Introduction: Under the general category of the "quest for life" on Mars a search for possible remnants of an intelligent prior habitation cannot be reasonably excluded. As established by Freitas and Valdes1, a Search for Extraterrestrial Artifacts (SETA) is a relevant field of inquiry, especially in light of NASA plans to consider long term human habitation of Mars. Recent release of Mars Global Surveyor images to the Internet has revealed a number of unusual features that do not seem to adhere to established geologic mechanisms. When compared to terrestrial satellite photography at comparable resolutions, at least two specific types of features bear a stronger resemblance to architectural structures than to any accepted natural geologic process. These features are preferentially found close to, but are not confined to, canyon walls near the line of dichotomy on the Martian surface, and along the margins and within broad planes of former sea beds. A third type of feature has been found on a large northern latitude caldera (and is similar to other features found in planar and mountainous areas). It shows a regular, geometric pattern similar to a terrestrial city as viewed from orbit. Various possible geo-logic explanations, such as fluvial erosion, wind sculpting, frost wedging and volcanic flows, are considered but seem inadequate to explain observable features. A tentative model is proposed with regard to the possible relative age of these features, working within assumptions made concerning the dating of catastrophic events in Mars Ancient History. Finally, recommendations are made for the best candidate sites for lander and rover exploration with an eye toward detailed exploration of these anomalies, as well as establishing the most desirable location for a permanent, self-sufficient human base on Mars. The three specific types of features will be examined in detail. Images provided within the abstract are for pre-view. Larger, full resolution images are included in the text.

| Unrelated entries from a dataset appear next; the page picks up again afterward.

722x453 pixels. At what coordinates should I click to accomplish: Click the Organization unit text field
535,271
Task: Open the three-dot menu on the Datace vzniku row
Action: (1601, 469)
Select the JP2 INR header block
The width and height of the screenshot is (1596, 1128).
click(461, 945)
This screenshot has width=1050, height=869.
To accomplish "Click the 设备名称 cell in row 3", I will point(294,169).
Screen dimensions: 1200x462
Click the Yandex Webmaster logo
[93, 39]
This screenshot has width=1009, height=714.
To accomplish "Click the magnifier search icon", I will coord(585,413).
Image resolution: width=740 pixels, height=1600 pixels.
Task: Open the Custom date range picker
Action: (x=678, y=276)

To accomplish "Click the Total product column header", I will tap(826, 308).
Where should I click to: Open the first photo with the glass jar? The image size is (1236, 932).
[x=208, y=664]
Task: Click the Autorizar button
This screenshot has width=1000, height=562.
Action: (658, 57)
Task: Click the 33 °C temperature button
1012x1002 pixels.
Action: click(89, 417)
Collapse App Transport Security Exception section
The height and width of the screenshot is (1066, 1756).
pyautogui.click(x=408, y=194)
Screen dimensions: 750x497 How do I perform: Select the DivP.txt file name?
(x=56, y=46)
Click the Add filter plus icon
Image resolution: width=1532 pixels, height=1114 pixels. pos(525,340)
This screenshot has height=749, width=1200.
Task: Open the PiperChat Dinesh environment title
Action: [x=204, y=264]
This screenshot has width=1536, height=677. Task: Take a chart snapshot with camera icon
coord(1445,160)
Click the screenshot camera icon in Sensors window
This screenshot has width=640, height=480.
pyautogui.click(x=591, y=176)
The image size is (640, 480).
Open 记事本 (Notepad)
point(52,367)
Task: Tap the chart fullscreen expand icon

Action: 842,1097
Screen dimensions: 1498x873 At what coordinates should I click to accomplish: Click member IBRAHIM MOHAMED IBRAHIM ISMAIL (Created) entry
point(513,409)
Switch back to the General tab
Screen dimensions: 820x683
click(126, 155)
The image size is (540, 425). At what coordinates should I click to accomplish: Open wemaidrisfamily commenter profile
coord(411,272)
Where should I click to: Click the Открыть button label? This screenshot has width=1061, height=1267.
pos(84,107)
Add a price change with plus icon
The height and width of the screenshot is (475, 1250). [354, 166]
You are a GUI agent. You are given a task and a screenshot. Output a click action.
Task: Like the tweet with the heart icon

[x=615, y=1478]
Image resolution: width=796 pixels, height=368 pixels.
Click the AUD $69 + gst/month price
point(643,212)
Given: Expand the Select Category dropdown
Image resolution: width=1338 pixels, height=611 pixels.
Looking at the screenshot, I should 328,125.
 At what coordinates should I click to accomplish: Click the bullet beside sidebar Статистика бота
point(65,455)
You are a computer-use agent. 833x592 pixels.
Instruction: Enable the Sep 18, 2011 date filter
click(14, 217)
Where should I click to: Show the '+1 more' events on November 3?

Feature Type 1: An example of the first type of anomalous feature can be seen on Mars Orbiter Cam-era image MO4-002912, a narrow angle image taken in the Mare Acidalium region. This region is considered a probable location of an ancient ocean3. The image, (Fig.1) taken with a resolution of 3.07 meters per pixel, shows a number of large plates with a rift between them. Inside the rifts are regularly spaced brightly colored parallel features. In some parts of the image, the stripes or arches are mostly buried, but in other portions they are almost fully exposed. The "arches" are solid, individual features that stand out from the

background by their shape, regularity and albedo properties, which imply they are composed of a different material than the surrounding terrain. 

Fig.1 M04-00291

 One section of the rift contains what appears to be coherent, semi-translucent tubular structure, of which the "arches" are a structural component. The edge of the tube can be clearly defined against the darker background material, and the arches are cylindrical in shape and follow the contour of the "tube." The translucent-reflective quality of the "tube" is reinforced by a specular reflection off an exposed portion of the object, which is in phase with the Orbiter camera. Fluvial processes would not preferentially produce parallel arch-like features, especially ones that are 90 to the projected flow of water through the channel. They further would not be restricted to the channel itself. Likewise, wind erosion, even if confined to the rifts or channels, are not likely to produce parallel features with such regular spacing or sharply defined cylindrical shapes. Sand dunes on Mars display similar characteristics as those on Earth. To ascribe these features to sand dune-like processes requires ignoring the 3-D shape, spacing and extreme regularity of the form.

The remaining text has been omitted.